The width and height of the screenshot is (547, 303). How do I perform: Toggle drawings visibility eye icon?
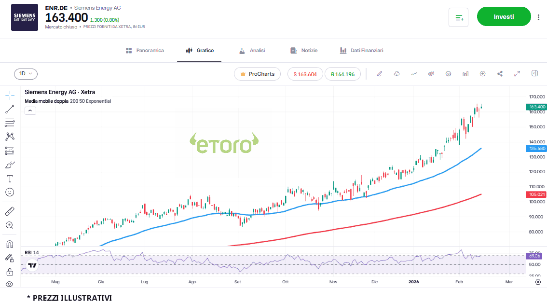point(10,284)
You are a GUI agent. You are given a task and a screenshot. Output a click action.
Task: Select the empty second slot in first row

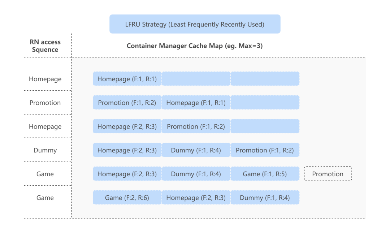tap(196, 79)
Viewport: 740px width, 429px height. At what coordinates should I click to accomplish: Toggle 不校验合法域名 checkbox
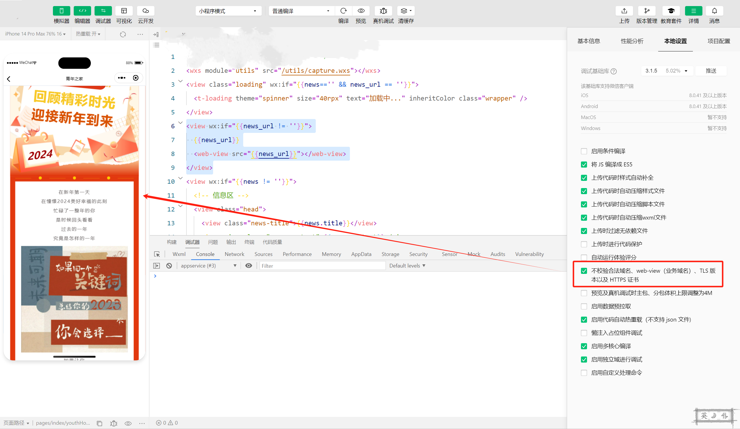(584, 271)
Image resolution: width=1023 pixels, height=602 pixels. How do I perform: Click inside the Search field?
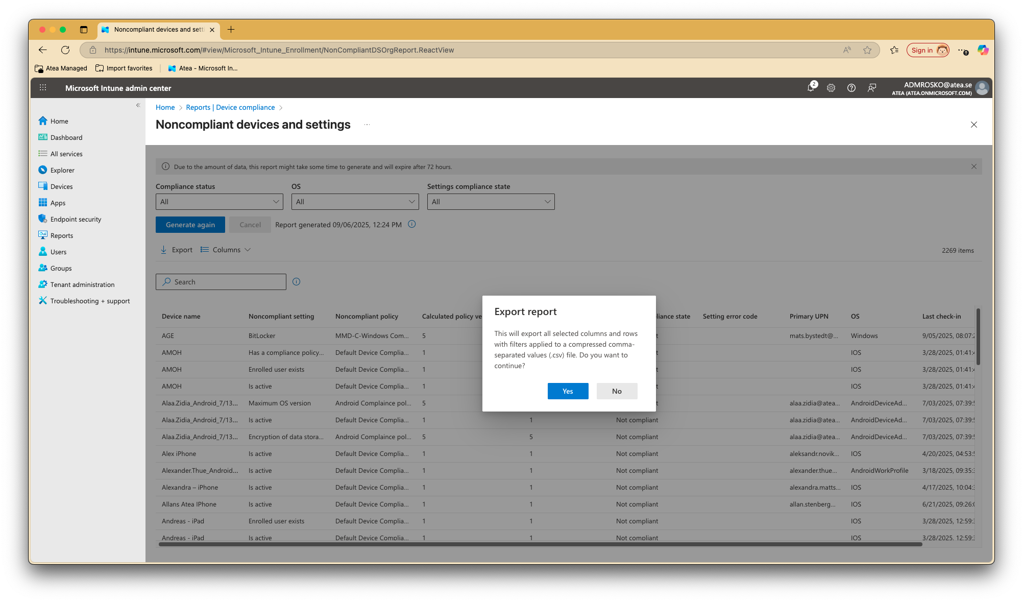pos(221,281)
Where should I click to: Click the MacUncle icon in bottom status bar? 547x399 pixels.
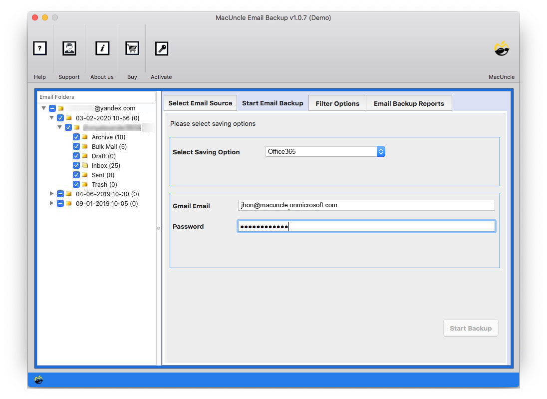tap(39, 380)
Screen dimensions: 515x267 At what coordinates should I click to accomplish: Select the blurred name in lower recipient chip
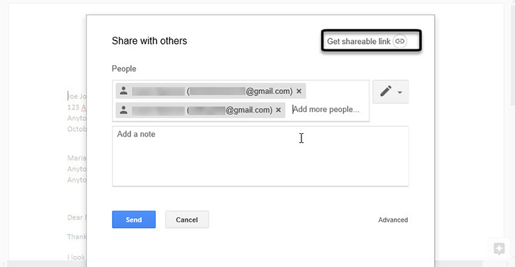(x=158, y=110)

━━━━━━━━━━

__What the exercise asks__. Please copy out the material word for word, from the line containing "Screen dimensions: 515x267" up to and including its final line, and leave the pictures out.

__Result of the exercise__.
Screen dimensions: 515x267 At what coordinates should I click to accomplish: Select the blurred name in lower recipient chip
(x=158, y=110)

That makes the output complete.